[author] アンドレイ・クルコフ
[translator] 沼野 恭子
「憂鬱症のペンギンと暮らす売れない短編小説家。」というオビの言葉にぐぐっと惹かれて購入。
舞台はソ連崩壊後の新生国家ウクライナの首都キエフ。ウクライナといえば例の大統領選挙をめぐる疑惑の数々が記憶に新しいけれど、本作も実に、旧共産主義国家の混乱や腐敗やそれを諦めにも似た思いでやりすごしていく人々の乾いた生活感のようなものがにじみ出ていて。またそれは、物語の重要なファクターともなっている。

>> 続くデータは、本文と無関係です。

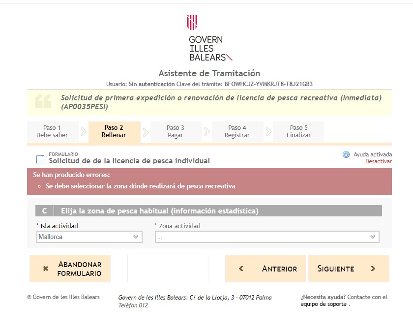Click the left arrow icon on Anterior
Viewport: 413px width, 331px height.
click(x=241, y=269)
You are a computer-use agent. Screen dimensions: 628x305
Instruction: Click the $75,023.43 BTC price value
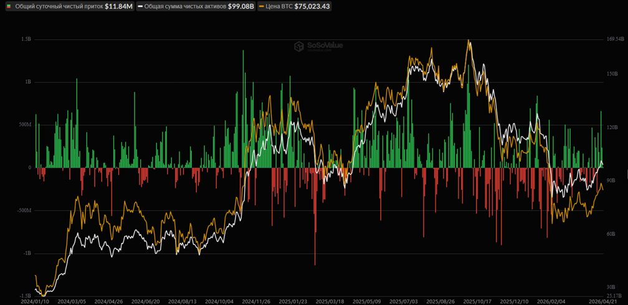click(312, 7)
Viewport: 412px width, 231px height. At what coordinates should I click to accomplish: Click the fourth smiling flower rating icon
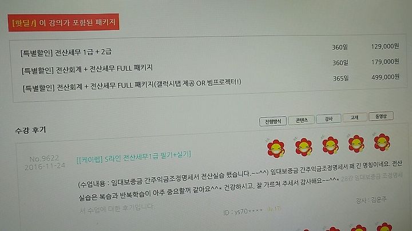356,144
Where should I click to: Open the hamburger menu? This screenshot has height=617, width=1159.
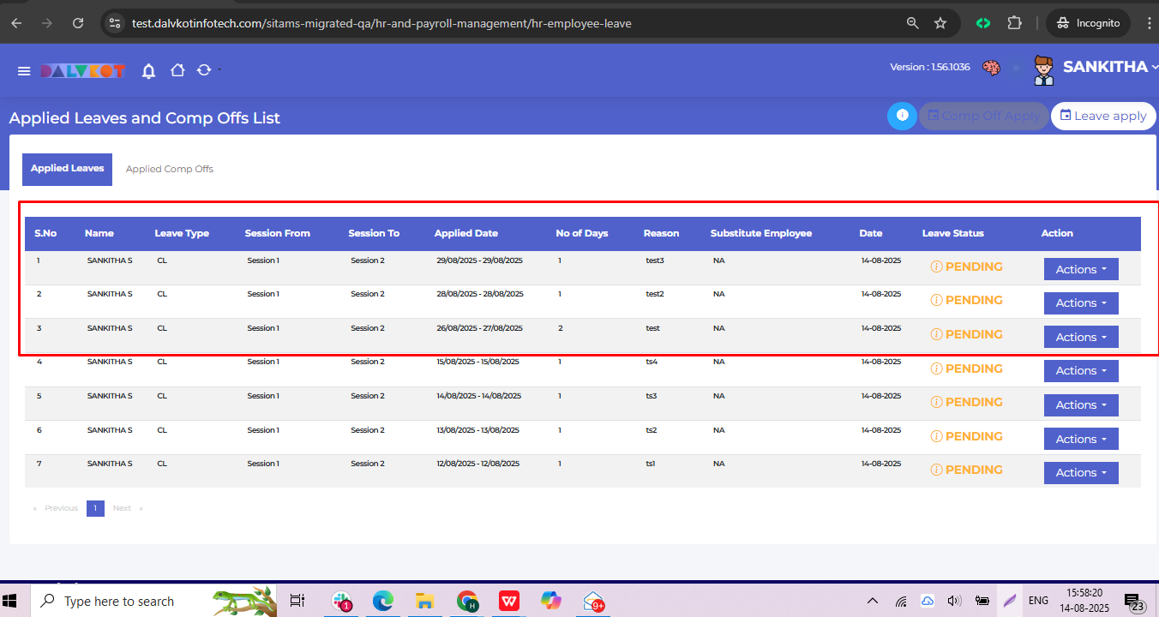click(x=24, y=70)
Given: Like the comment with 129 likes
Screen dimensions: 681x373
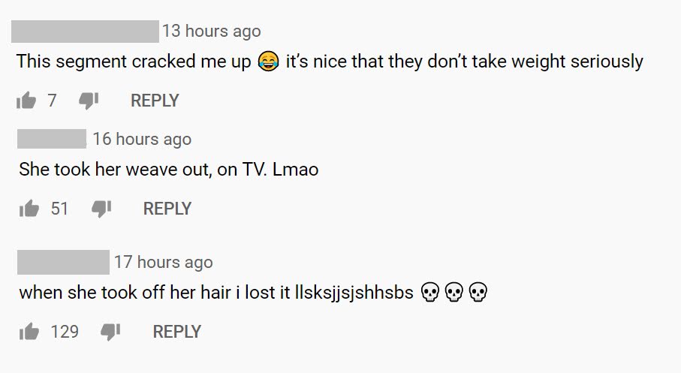Looking at the screenshot, I should click(x=29, y=332).
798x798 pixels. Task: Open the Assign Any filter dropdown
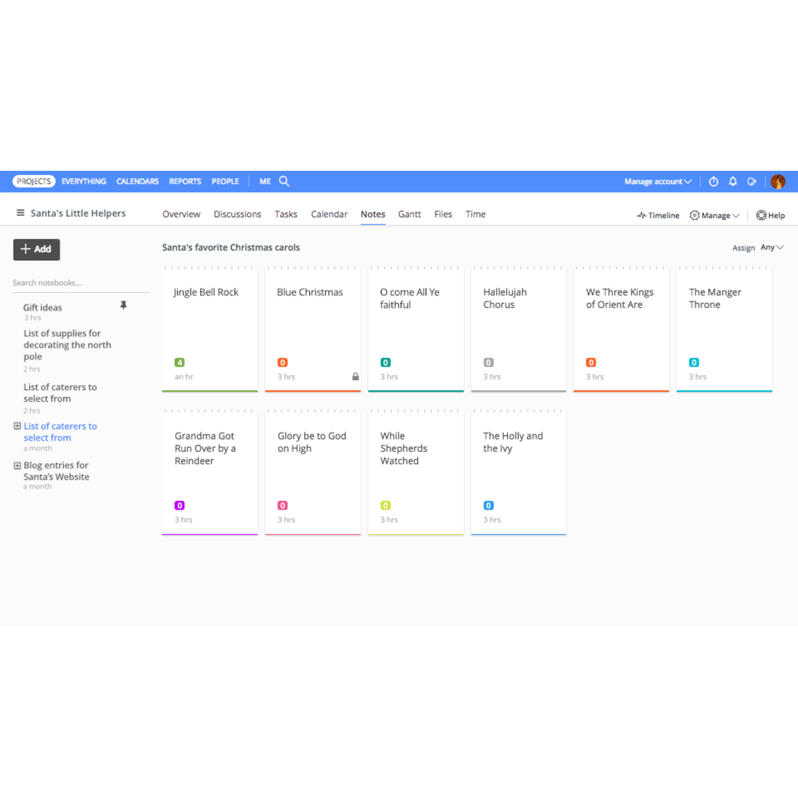click(x=771, y=247)
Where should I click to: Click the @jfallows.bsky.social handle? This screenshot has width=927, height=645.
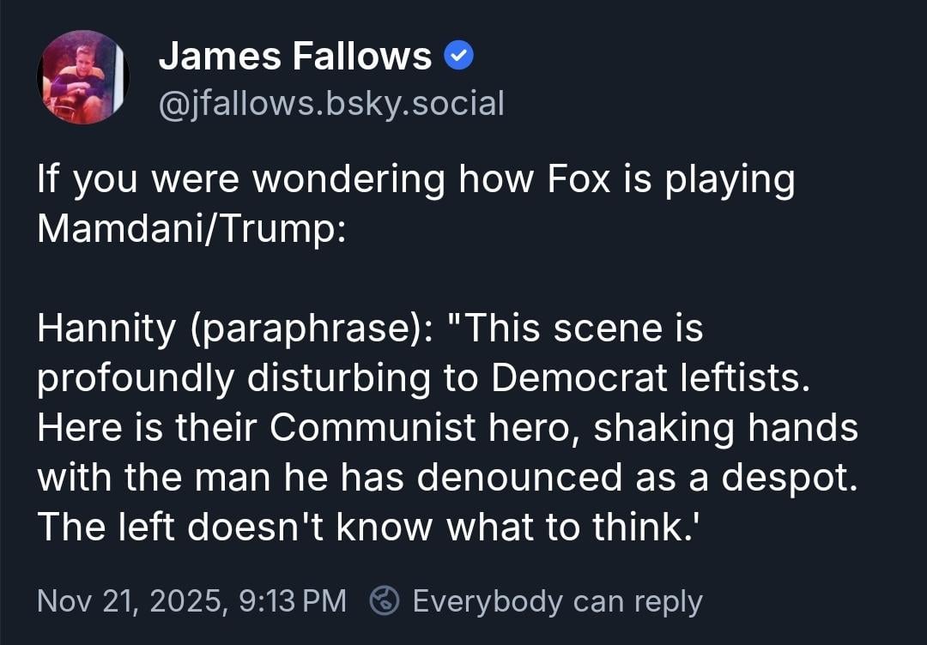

自分を取り巻く世界に違和感を抱きつつそれに対する自らの無力もまた受け入れている「売れない短編小説家」ヴィクトルの孤独。そしてその孤独は「憂鬱症のペンギン」ミーシャにしか理解されることがないという皮肉。なんとも滑稽なシチュエーションだけれど、不穏な空気の渦巻くウクライナが舞台ということになると、その滑稽さがカサカサとした物悲しさへと転化してしまう。そのバランスは見事。物語自体には自分としてはそれほど感銘しなかったけれど、独特の乾いた空気感は長く心に残る感じ。